## Objective
Write out everything in the Copperhead text from "The third Copperhead" down to "Spider-Man and Daredevil.", substituting "Matt Murdock" for every "Daredevil".

## Extracted text
----------

The second Copperhead appeared in Human Fly #8-9 (Apr-May 1978), and was created by Bill Mantlo and Frank Robbins.

The third Copperhead appeared in Captain America #337 (1988), and was created by Mark Gruenwald, Ralph Macchio and Tom Morgan

==Fictional character biography==
===Lawrence Chesney===

Lawrence Chesney grew up hearing the tales of a pulp fiction hero named Copperhead from his father, who was the model for the covers of the Copperhead pulps and came to believe he was Copperhead. Chesney, warped by his father's madness, assumes the Copperhead guise, and leaves his calling card of copper pennies on the eyes of his victims. His murders of the writer and the publisher of the Copperhead pulps brings him the attention of Daredevil. As he fights Daredevil, Copperhead is struck by lightning and killed by electrocution.

After death, Copperhead becomes the agent of a demon. He is returned to Earth to retrieve Spider-Man's soul, but fails after battling Spider-Man and Daredevil.

===Arthur Reynolds===

Arthur Reynolds discovered that his former co-worker at the museum, Lawrence Chesney, had been Copperhead, and had been killed. Reynolds breaks into Chesney's apartment and steals a spare Copperhead costume, assuming the identity. His plan to rob the museum are thwarted by White Tiger and the Human Fly.

----------

## Dataset content

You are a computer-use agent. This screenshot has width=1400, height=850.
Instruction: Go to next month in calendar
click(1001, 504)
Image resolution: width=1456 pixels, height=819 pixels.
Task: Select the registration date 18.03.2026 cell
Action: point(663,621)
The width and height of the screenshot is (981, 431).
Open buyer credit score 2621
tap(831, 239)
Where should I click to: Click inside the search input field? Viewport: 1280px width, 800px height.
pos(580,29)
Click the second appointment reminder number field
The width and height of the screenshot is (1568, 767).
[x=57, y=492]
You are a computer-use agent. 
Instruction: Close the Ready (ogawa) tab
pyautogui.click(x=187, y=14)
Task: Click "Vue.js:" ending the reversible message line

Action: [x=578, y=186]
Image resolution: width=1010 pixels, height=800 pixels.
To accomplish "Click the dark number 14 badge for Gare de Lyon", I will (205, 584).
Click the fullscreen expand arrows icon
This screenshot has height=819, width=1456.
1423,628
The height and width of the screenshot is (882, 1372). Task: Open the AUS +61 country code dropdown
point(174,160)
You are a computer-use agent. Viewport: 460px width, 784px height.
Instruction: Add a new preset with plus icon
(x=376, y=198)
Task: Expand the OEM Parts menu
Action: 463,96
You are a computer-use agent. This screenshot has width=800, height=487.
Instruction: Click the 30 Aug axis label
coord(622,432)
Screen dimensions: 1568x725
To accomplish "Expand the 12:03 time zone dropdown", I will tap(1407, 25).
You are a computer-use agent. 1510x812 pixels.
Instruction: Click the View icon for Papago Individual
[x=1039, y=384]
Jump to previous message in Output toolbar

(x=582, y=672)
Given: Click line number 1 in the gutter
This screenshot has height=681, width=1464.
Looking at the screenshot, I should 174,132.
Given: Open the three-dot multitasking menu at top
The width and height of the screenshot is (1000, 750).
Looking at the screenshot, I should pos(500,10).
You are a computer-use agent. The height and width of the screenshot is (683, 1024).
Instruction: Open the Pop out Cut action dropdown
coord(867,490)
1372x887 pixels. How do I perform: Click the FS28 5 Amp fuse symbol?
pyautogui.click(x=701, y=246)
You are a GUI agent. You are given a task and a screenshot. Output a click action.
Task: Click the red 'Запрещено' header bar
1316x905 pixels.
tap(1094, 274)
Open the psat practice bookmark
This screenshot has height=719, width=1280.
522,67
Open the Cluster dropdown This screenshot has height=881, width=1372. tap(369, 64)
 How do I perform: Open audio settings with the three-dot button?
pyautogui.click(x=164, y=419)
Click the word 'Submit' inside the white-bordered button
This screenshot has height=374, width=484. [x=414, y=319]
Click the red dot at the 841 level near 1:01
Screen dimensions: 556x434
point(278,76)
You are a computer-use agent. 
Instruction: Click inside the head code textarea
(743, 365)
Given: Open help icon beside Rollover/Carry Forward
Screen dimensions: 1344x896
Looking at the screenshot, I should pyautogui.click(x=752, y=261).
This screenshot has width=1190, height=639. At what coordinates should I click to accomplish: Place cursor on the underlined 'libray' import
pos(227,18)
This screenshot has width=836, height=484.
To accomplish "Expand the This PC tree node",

----------

## Result of the task
The third Copperhead appeared in Captain America #337 (1988), and was created by Mark Gruenwald, Ralph Macchio and Tom Morgan

==Fictional character biography==
===Lawrence Chesney===

Lawrence Chesney grew up hearing the tales of a pulp fiction hero named Copperhead from his father, who was the model for the covers of the Copperhead pulps and came to believe he was Copperhead. Chesney, warped by his father's madness, assumes the Copperhead guise, and leaves his calling card of copper pennies on the eyes of his victims. His murders of the writer and the publisher of the Copperhead pulps brings him the attention of Matt Murdock. As he fights Matt Murdock, Copperhead is struck by lightning and killed by electrocution.

After death, Copperhead becomes the agent of a demon. He is returned to Earth to retrieve Spider-Man's soul, but fails after battling Spider-Man and Matt Murdock.